#### Task to carry out
Add 31 to each coordinate in the answers and write out the entries again, from the line containing "You are a computer-use" through the line containing "click(40, 245)", both included, keeping the requests unchanged. Leave the pictures out.

#### Raw records
= = = = = = =

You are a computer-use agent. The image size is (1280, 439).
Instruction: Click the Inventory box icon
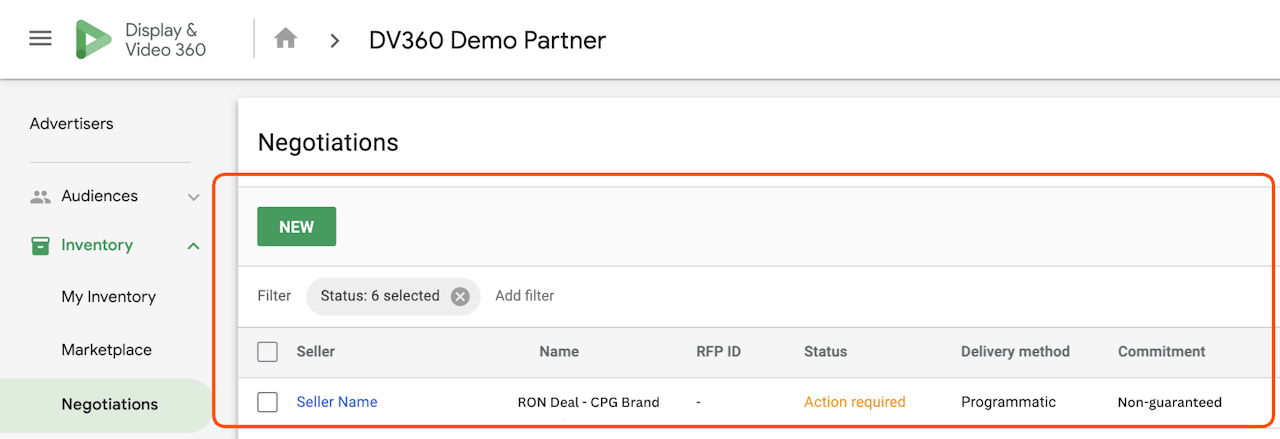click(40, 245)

= = = = = = =

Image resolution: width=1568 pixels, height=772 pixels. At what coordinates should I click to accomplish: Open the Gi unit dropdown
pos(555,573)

= = = = = = =

#### Problem solution
You are a computer-use agent. The image size is (1280, 439).
Instruction: Click the Inventory box icon
click(71, 276)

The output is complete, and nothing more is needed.